Pick out each line in these entries that contains the string "checkbox".

• _SUPPLIED ENTRIES_
######

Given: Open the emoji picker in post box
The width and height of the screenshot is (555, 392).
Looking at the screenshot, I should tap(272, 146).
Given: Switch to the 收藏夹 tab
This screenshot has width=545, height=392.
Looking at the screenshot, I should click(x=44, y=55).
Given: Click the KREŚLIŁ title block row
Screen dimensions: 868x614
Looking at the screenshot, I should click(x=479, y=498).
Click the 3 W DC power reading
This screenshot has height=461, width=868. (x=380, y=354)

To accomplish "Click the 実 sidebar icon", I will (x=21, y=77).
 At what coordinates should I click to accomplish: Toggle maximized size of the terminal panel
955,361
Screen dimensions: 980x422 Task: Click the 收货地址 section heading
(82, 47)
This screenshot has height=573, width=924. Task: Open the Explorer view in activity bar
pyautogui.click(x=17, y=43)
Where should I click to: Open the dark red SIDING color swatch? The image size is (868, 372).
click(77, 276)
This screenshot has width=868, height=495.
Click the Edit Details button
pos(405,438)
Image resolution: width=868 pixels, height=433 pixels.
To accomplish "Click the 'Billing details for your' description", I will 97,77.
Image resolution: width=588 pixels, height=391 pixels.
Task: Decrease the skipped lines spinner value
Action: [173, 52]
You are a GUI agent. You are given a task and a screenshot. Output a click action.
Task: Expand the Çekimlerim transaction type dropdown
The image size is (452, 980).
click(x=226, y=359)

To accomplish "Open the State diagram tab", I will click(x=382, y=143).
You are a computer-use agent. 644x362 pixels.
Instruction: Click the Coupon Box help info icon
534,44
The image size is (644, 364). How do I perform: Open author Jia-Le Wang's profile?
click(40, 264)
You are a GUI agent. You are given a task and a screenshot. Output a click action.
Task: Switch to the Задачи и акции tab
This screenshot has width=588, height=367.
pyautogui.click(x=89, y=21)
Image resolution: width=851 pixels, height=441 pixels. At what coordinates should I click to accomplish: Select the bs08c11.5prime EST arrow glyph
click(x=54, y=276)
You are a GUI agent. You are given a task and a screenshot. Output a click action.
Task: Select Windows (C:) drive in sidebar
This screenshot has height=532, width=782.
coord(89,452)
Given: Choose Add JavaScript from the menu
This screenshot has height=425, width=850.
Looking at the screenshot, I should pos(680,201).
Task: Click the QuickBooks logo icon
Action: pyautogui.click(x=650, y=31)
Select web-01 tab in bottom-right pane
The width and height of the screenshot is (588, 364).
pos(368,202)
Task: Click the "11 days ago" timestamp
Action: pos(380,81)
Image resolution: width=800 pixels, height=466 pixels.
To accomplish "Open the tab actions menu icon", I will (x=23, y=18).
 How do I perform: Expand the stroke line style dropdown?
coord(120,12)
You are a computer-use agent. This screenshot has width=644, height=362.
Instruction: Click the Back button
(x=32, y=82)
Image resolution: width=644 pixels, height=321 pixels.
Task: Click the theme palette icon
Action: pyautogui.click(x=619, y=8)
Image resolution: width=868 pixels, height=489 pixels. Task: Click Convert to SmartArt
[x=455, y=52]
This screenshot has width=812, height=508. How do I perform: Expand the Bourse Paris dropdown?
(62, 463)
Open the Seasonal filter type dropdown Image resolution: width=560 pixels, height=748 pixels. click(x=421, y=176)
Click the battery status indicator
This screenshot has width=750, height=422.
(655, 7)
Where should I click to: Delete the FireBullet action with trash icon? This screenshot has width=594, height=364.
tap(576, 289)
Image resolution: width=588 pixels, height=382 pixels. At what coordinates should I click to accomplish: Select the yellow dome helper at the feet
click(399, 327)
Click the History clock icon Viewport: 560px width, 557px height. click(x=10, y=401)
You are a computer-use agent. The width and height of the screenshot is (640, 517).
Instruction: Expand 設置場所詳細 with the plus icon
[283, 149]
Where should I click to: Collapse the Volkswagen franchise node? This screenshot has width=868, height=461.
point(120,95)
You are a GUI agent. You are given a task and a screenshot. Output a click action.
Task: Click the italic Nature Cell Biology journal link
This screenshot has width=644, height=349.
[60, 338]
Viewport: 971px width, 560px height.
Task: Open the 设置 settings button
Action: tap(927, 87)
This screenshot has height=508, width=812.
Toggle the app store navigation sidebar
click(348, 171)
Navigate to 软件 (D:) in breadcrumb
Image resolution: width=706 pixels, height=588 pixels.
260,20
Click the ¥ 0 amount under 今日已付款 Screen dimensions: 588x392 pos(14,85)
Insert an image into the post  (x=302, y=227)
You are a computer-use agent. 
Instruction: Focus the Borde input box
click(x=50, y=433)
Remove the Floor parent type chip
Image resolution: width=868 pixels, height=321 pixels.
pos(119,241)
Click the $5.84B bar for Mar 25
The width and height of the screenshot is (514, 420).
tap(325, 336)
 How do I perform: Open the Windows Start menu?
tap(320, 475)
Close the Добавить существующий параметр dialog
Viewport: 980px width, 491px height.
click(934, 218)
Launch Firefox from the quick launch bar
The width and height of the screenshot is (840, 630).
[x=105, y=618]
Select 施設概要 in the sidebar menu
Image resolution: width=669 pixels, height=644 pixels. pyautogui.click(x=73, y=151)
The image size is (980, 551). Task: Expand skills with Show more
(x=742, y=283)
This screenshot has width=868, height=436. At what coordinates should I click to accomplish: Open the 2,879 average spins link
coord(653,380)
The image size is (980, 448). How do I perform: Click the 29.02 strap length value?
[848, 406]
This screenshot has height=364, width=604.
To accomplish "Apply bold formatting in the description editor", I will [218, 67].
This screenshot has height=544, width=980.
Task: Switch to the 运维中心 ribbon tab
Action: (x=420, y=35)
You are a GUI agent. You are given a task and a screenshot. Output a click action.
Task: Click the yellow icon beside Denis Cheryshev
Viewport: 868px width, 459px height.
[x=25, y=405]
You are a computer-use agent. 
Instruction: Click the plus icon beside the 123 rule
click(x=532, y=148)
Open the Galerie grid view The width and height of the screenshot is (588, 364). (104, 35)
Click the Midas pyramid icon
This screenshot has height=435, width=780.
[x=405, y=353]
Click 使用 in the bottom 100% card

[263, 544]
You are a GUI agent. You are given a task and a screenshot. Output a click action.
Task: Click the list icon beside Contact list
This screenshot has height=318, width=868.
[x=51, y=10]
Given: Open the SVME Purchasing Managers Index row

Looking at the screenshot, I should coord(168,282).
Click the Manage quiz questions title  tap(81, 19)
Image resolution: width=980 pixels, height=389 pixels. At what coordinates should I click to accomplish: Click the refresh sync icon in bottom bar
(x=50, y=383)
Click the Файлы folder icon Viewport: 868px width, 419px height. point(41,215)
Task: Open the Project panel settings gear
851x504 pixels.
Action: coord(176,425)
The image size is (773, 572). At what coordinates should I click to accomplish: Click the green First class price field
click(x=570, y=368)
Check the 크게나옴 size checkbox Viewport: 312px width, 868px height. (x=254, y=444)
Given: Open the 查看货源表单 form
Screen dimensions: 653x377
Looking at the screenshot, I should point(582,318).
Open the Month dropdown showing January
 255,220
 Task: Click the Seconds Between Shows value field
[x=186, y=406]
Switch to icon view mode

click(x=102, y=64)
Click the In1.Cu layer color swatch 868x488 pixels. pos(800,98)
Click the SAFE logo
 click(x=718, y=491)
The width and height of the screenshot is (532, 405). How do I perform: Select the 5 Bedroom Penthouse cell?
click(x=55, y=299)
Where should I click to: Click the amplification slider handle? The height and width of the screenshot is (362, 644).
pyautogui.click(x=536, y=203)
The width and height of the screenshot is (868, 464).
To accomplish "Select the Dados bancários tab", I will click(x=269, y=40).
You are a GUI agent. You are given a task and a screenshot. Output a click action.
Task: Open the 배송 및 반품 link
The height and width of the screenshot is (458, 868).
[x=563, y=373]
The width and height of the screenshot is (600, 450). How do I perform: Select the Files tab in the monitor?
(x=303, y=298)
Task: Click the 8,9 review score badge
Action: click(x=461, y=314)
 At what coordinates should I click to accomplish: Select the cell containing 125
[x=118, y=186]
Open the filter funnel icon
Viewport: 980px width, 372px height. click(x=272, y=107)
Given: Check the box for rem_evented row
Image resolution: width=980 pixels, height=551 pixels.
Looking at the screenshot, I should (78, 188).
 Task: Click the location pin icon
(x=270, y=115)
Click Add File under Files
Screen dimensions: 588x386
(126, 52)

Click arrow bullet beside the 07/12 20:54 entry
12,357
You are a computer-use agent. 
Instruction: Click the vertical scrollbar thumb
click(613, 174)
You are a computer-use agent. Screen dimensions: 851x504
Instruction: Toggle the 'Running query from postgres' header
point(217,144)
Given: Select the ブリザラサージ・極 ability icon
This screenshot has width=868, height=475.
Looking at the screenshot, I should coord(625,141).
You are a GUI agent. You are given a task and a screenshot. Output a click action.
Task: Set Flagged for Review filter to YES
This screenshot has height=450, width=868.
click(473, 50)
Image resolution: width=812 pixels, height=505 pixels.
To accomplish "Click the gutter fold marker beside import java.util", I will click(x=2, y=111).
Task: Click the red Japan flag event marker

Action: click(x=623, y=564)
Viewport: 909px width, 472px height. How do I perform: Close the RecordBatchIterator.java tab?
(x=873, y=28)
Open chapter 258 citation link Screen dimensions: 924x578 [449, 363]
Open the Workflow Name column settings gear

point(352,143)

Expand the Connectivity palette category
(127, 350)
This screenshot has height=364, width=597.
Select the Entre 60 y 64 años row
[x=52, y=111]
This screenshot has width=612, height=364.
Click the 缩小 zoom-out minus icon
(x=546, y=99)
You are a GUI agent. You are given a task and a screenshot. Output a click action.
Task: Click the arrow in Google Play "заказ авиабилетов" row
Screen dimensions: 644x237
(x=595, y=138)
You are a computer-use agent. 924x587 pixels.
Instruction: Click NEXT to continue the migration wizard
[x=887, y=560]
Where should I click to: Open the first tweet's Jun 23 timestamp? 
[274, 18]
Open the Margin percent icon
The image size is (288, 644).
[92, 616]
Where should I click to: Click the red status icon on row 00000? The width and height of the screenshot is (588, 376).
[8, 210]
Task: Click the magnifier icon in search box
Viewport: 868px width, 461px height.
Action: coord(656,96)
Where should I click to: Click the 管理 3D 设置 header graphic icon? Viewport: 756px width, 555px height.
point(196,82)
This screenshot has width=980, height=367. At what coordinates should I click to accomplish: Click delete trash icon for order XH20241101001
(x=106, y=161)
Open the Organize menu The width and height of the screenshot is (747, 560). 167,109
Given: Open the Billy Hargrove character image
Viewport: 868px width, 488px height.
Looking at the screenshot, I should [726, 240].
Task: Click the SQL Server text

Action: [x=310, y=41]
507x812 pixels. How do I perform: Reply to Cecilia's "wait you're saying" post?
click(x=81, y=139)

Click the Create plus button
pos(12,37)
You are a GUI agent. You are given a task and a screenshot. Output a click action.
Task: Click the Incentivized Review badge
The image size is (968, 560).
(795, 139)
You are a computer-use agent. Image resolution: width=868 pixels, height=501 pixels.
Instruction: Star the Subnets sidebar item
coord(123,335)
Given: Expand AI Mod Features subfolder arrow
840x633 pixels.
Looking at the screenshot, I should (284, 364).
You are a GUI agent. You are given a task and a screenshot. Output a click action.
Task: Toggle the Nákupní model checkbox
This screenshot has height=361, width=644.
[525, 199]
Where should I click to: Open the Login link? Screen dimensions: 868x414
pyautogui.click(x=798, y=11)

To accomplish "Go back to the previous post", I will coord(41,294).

######

• _REPLY TO THE EXERCISE_
Check the 크게나옴 size checkbox Viewport: 312px width, 868px height. (x=254, y=444)
Task: Toggle the Nákupní model checkbox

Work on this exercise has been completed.